===== Passage shown
Physics is always a PITA...  I was thinking something along the lines
of "you want your weight to be close to the edge to get a lot of
pressure on the edge".  But, isn't it true that the only place your
weight can be is over the edge?  Unless you're falling over, of course.
  If you're balanced, your weight is right above your edges.  Nothing
else is in contact with the snow, so where else could the weight go?

Lifters are to keep you from booting out with extreme edge angles,
right?  Nothing to do with edge grip, or at least nothing directly tied
to edge grip, but if you boot out, your edge grip goes to zero.

Carving snowboards are generally the narrowest snowboards you can buy,
so I'm not sure where you were going with that comparison.

> I'm no expert on this.  I subscribe to the illogic.com philosophy
> of getting cheap older gear on ebay.  I don't demo much, but when
> I have tested the wider stuff, such as Rossignol Bandits, they
> always gripped well (but weren't very quick).
==========
===== Data supplied
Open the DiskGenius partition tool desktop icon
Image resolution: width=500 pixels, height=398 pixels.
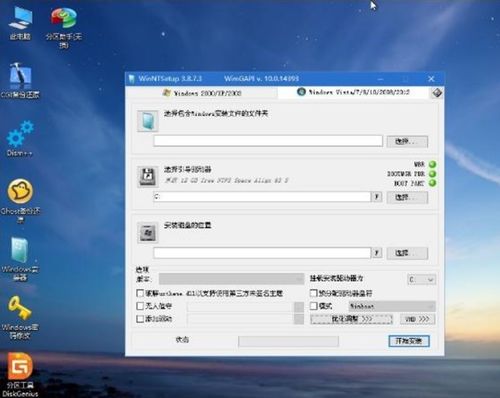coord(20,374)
==========
===== Data supplied
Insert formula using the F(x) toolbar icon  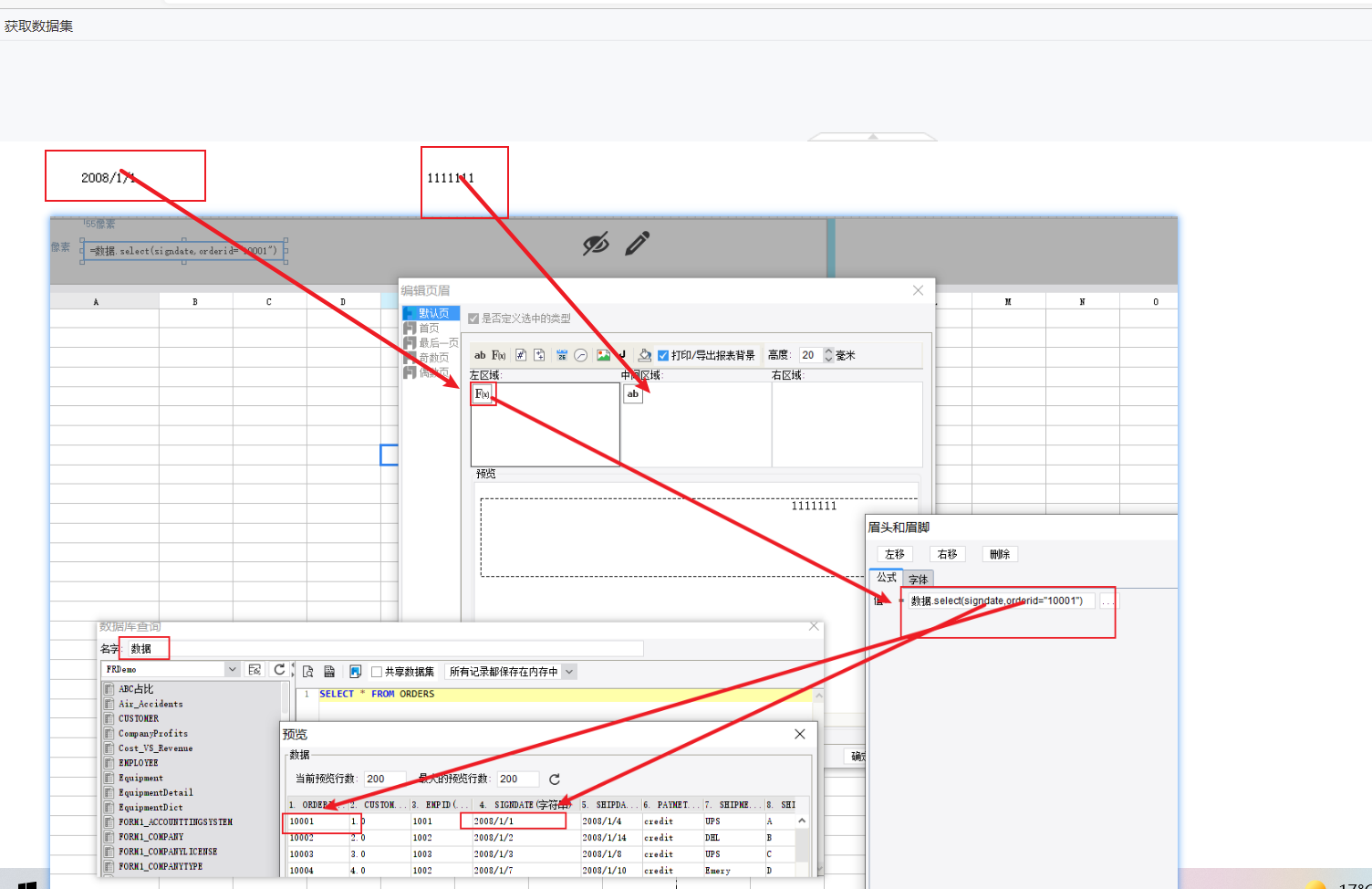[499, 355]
==========
===== Data supplied
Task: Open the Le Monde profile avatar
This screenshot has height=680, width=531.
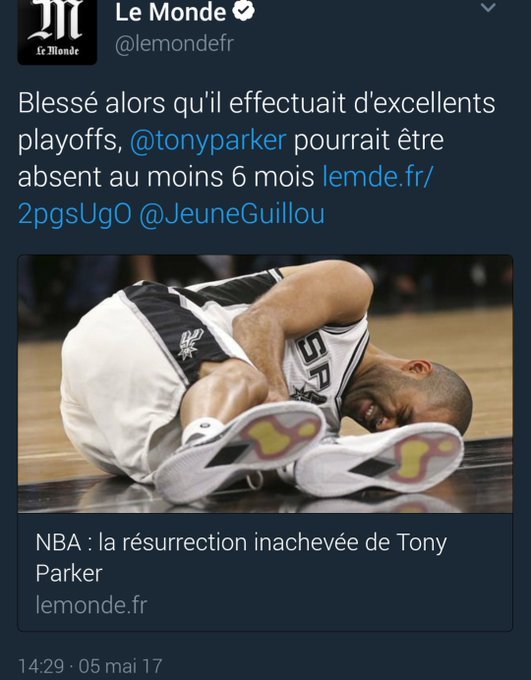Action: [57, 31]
==========
→ Required task
In the post about edge grip, what kind of snowboards is described as generally the narrowest you can buy?

→ Response
Carving snowboards.